At present there are about 8,000 asylum-seekers here awaiting adjudication on their applications. For almost all of them the prospect of success is not good.

The State rejects well over 90 per cent of applications. Theoretically, people should then be deported, but the State has so far balked at doing so because the Irish people have expressed unease at deporting people who have been here for long periods while our authorities processed their applications.

Unfortunately, the Government has added to the difficulties by refusing permission to work to all but a tiny handful of asylum-seekers. This has forced the majority to remain on the subsistence level of social welfare and made them vulnerable to taunts of bar-room racists that they are "spongers".

In my experience the vast majority of asylum-seekers are only too willing to work and resent the fact that they are denied the opportunity to do so.

Action is required on a number of fronts. I believe we should reject the appalling prospect of forced deportations and should seek to regularise the position of asylum-seekers who are already here and wish to remain.

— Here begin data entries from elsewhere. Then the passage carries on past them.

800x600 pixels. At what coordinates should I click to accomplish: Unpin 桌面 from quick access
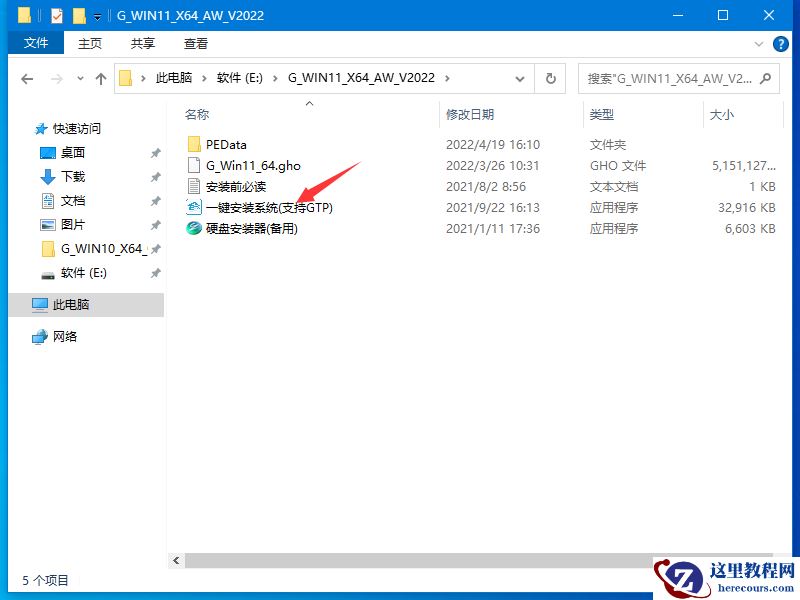click(x=155, y=152)
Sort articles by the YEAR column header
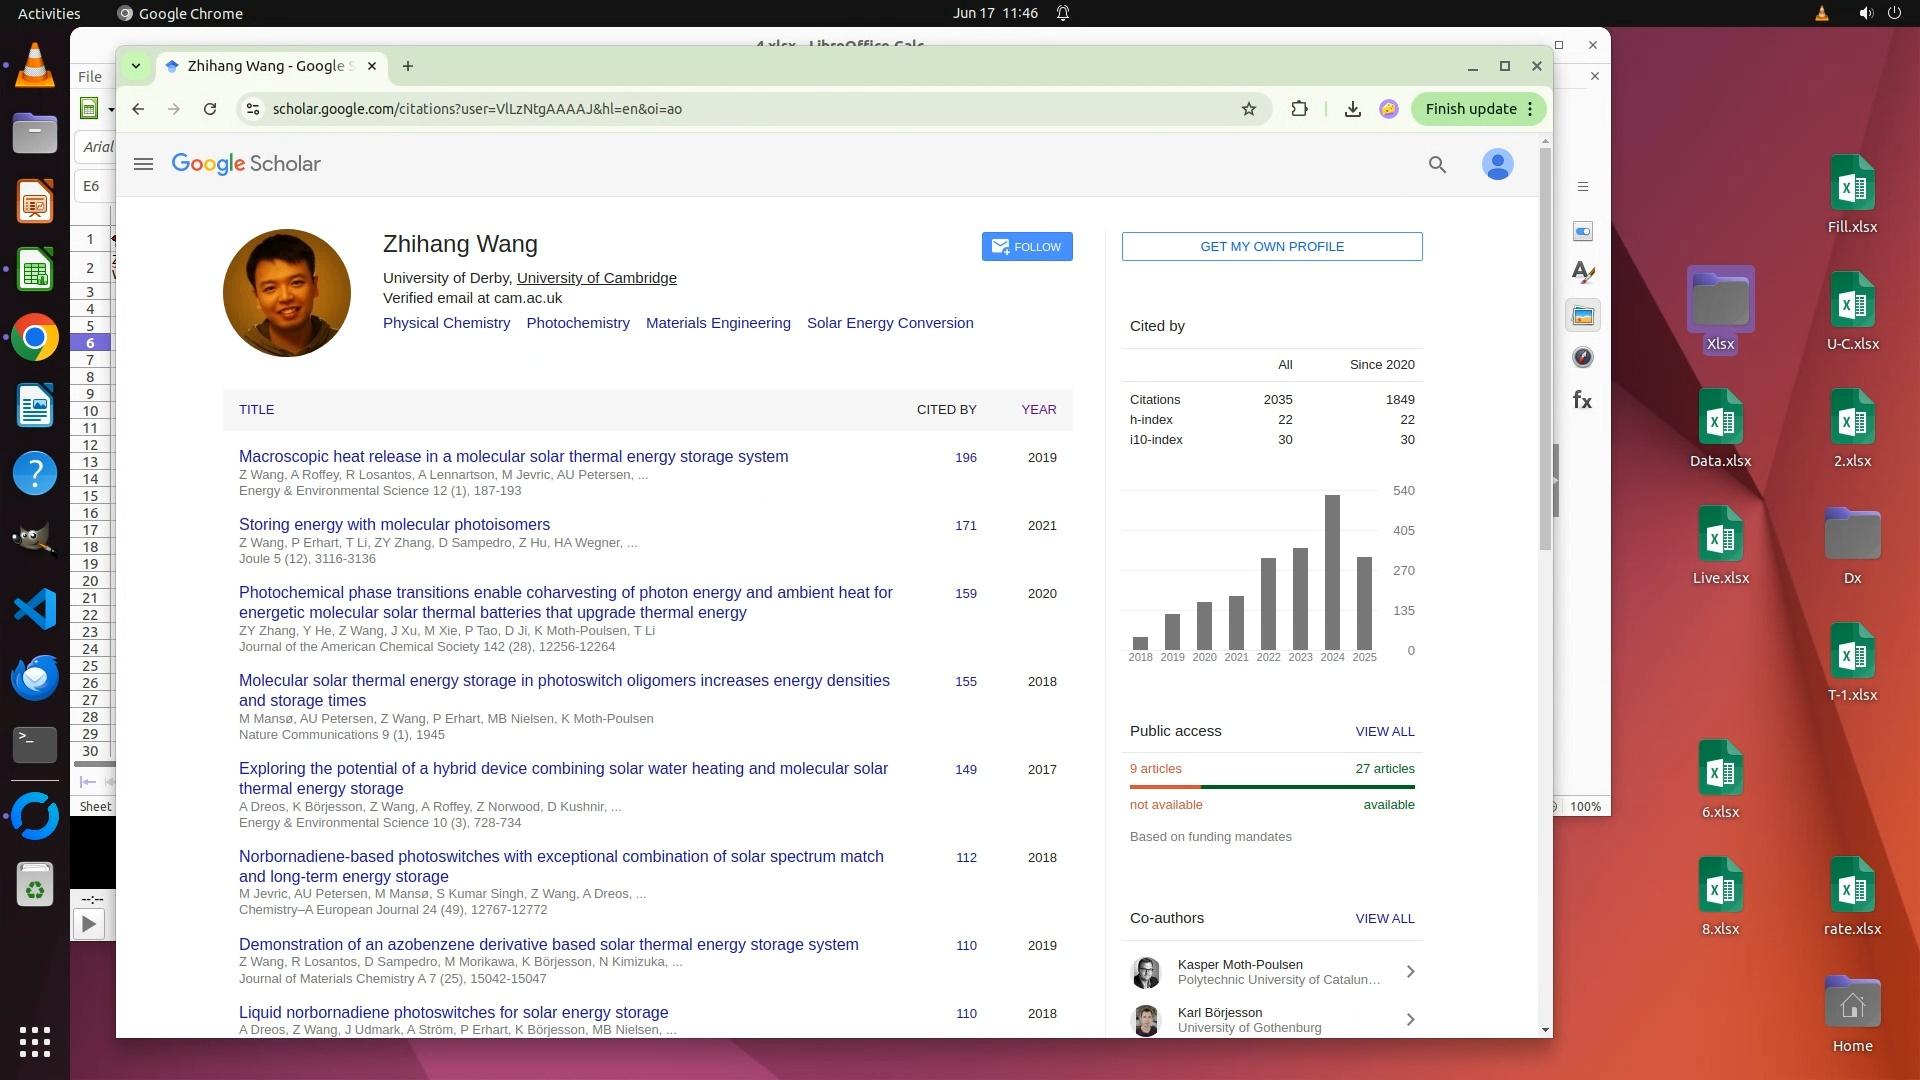Image resolution: width=1920 pixels, height=1080 pixels. [1038, 410]
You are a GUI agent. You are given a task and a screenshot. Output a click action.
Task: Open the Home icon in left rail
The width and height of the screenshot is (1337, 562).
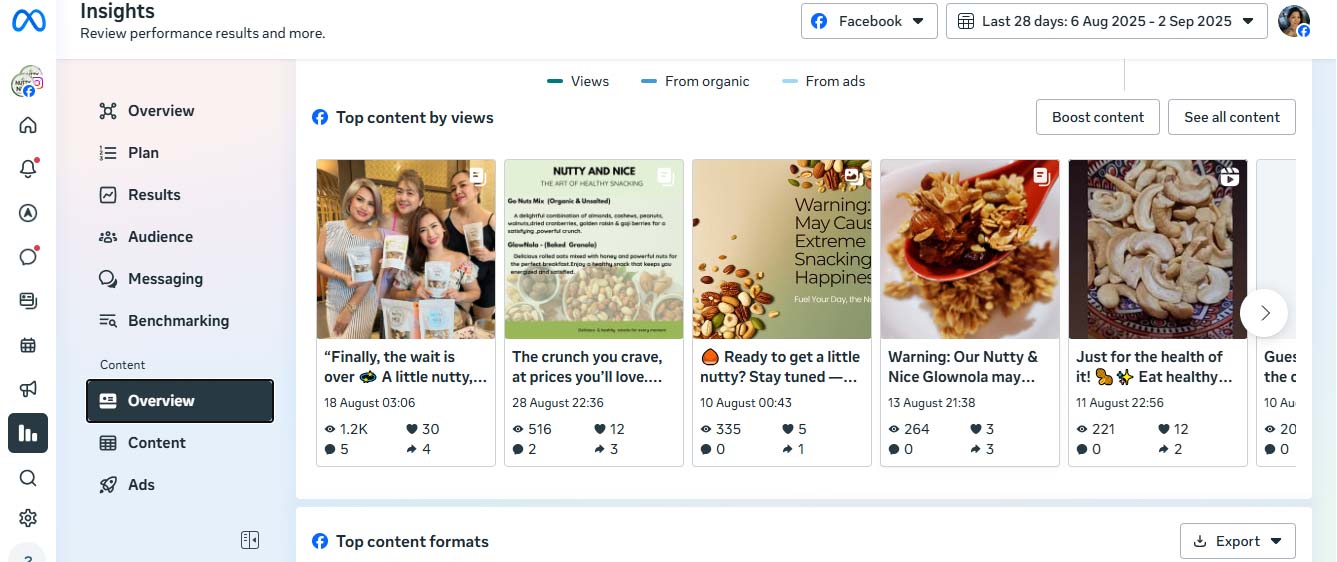pos(28,125)
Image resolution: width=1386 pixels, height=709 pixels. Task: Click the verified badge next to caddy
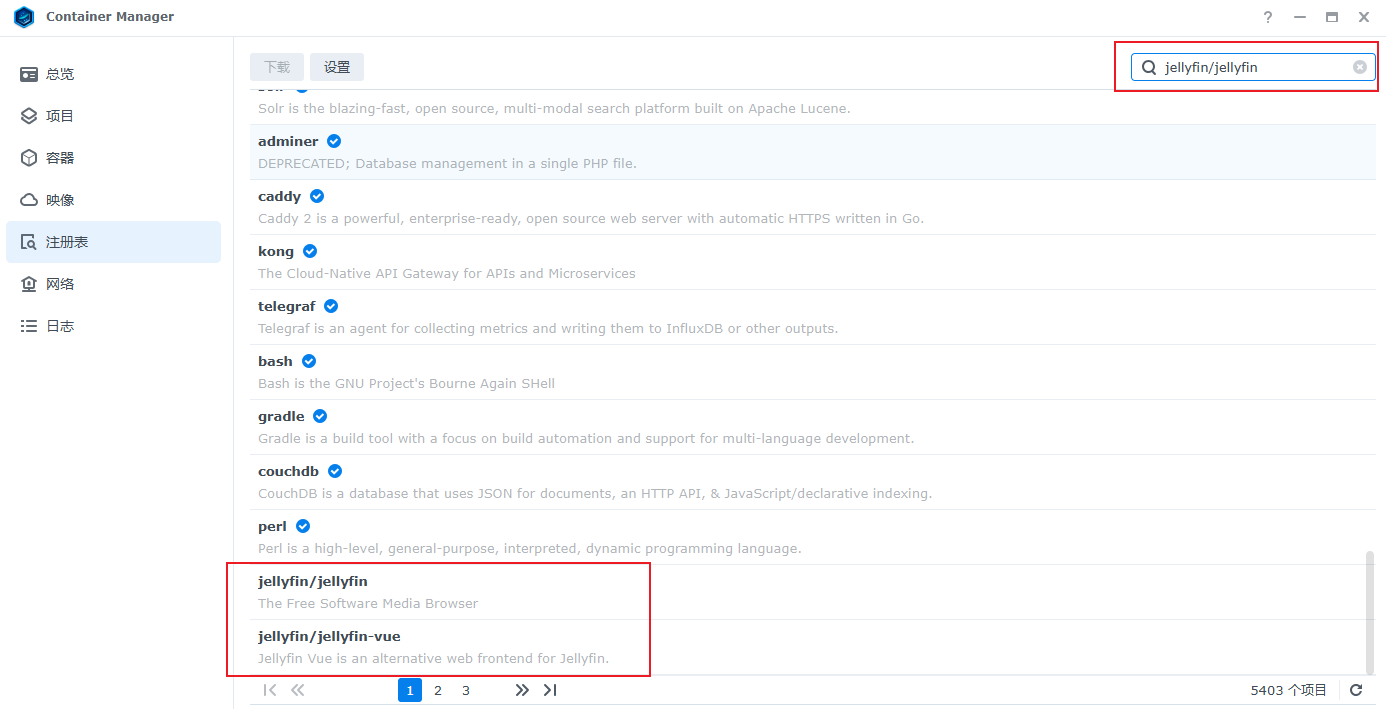coord(317,196)
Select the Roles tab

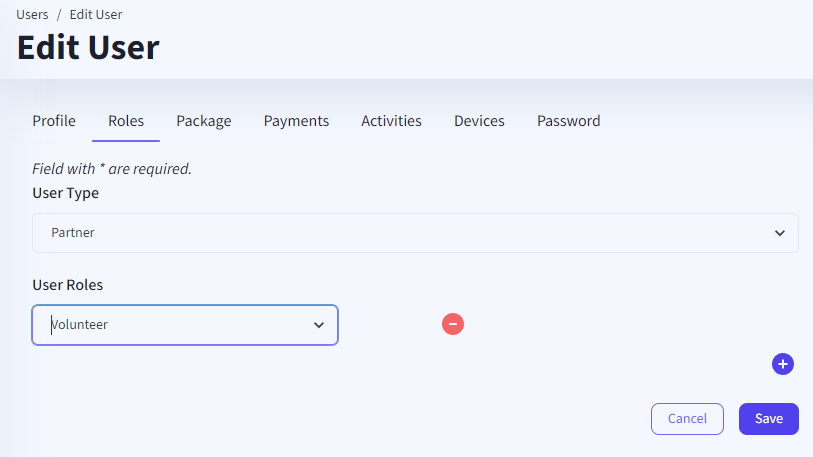(x=126, y=121)
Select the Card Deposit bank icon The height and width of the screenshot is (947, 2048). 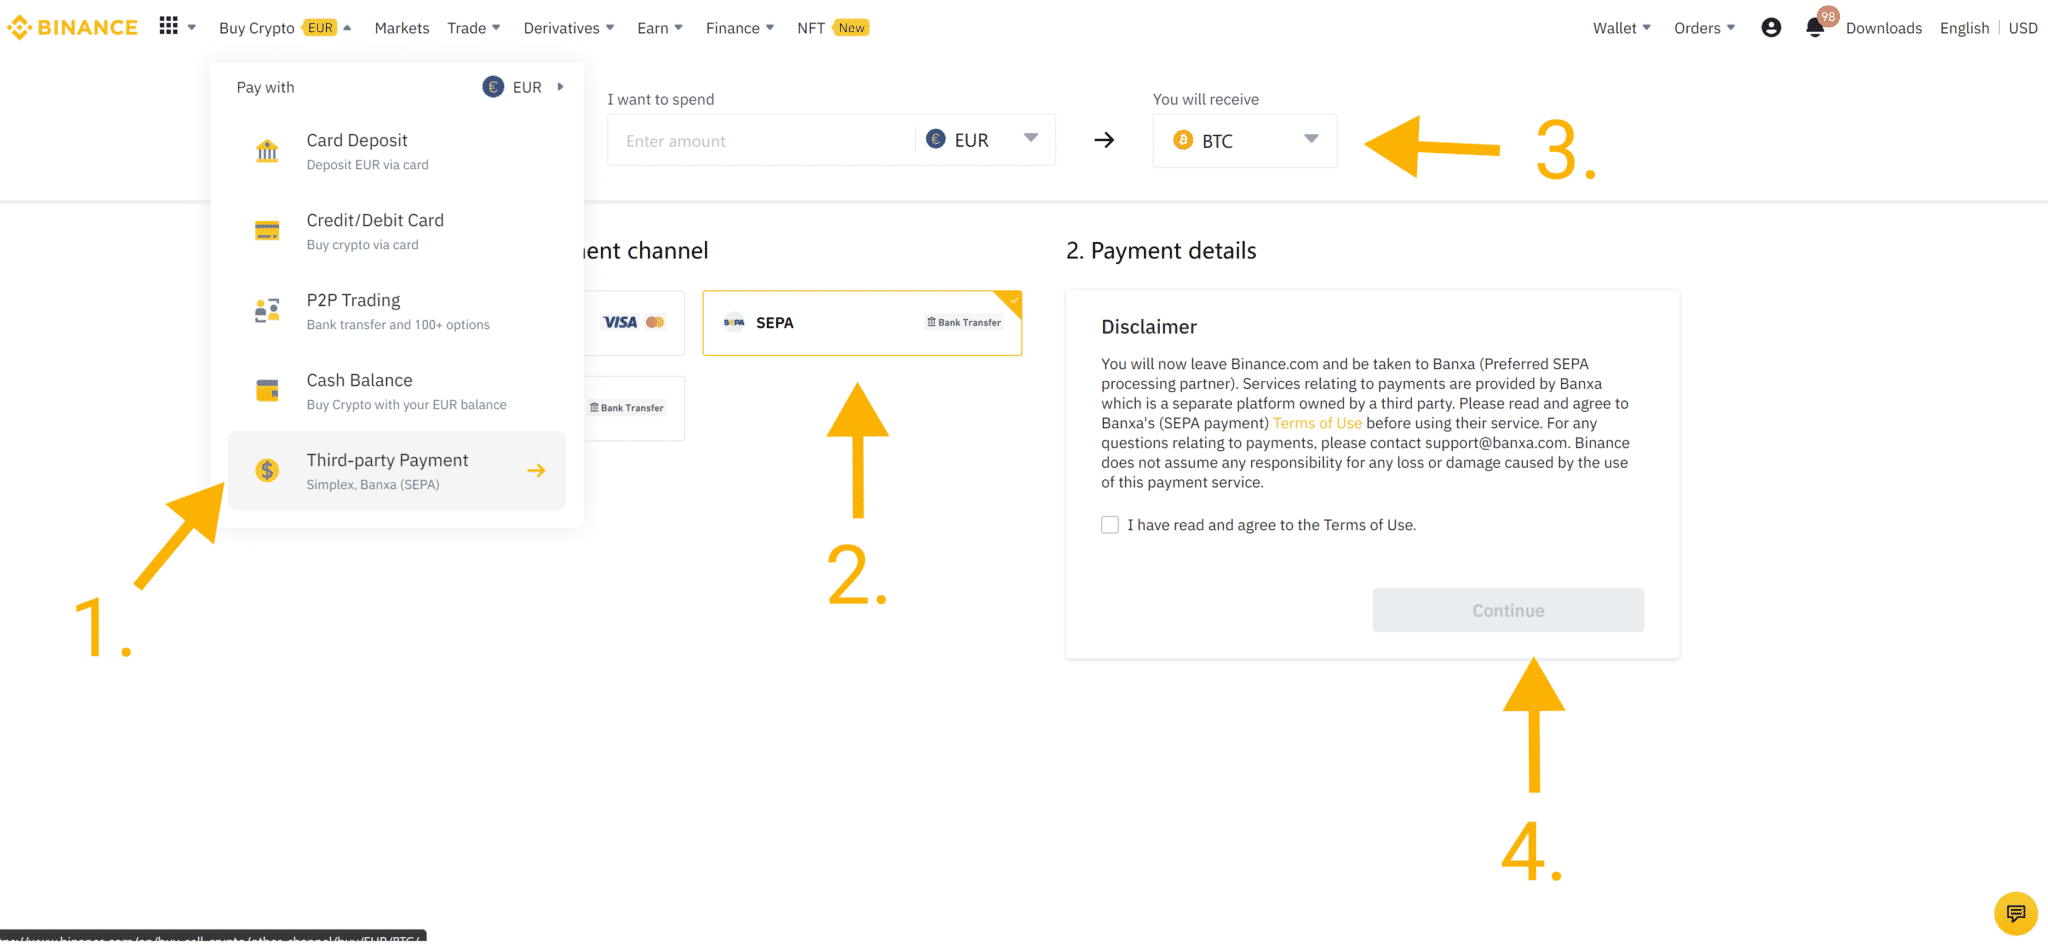[267, 151]
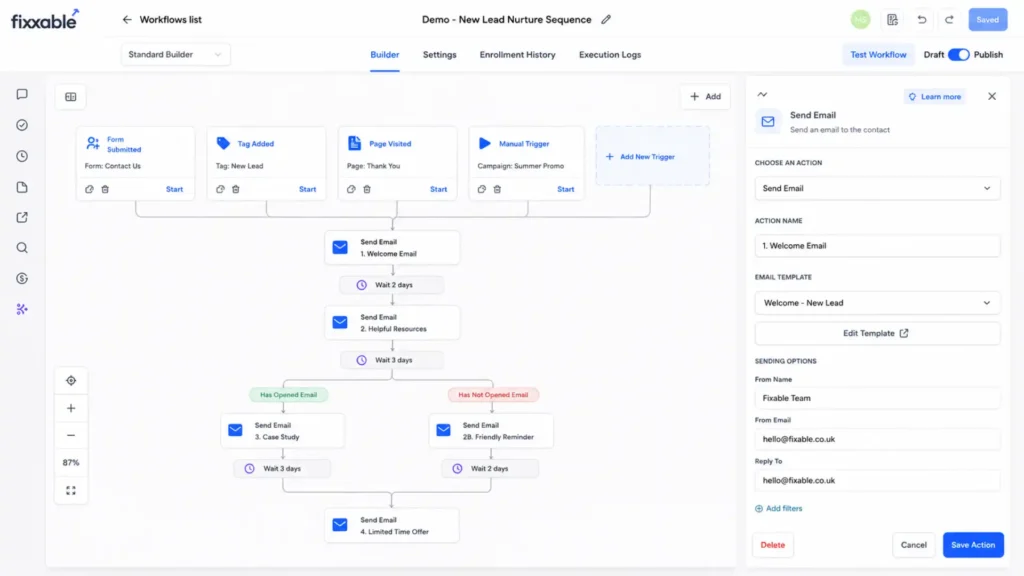1024x576 pixels.
Task: Open the Email Template Welcome - New Lead dropdown
Action: 877,303
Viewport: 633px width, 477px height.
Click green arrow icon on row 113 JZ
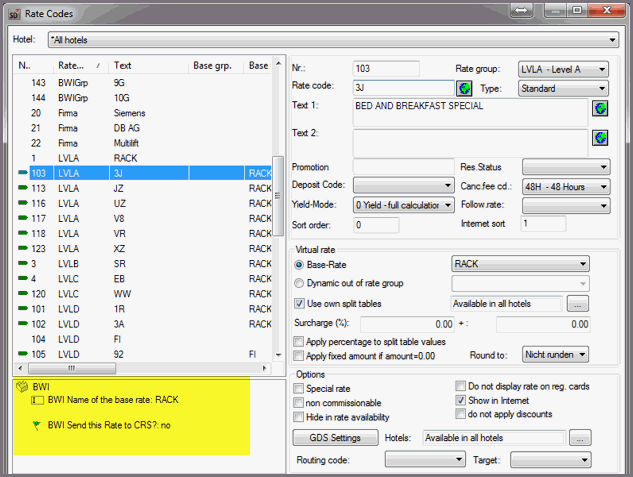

The truth is that many of these people are here precisely because they want work. They should be allowed to do so. But we also need an organised education and training programme to help assimilate them into Irish society.

We need to confront the spectre of racism and intolerance and mount a public education programme that would promote tolerance and understanding and fight prejudice and ignorance.

Having lived for so long with the problem of emigration, we now need to devise a policy to deal with immigration. The Government has singularly failed to do so. Its legislative initiatives have been confined to modernising the law covering deportations and immigration trafficking.

Both measures would represent important components of an overall policy, but in the absence of a fundamental set of principles they convey a distinctly hostile message.

Immigration already exists. Irish people coming home, EU citizens and those in receipt of work permits, most of whom are either American or from former British colonies, coming into this country far outnumber those leaving.

The Government is talking now about liberalising the regime in respect of work permits, again driven by the need for new workers.

But I, for one, have a deep sense of unease about a country which sent forth so many migrants to the rest of the world cherry-picking its immigrants in that fashion. Ireland is not in a position to provide a path out of economic deprivation for all those who seek it, but it is my view that we should do so for some. Ultimately, that will involve some form of quota system with eastern European and African countries.

Such a policy should enable us to plan properly both for potential immigrants and the society that is receiving them. With a humanitarian policy in place, we would be in a better moral position to deal with immigration traffickers who deal in human misery and the countries which facilitate them bringing people to this State.

In my view it will ultimately make Ireland a better place, both economically and culturally.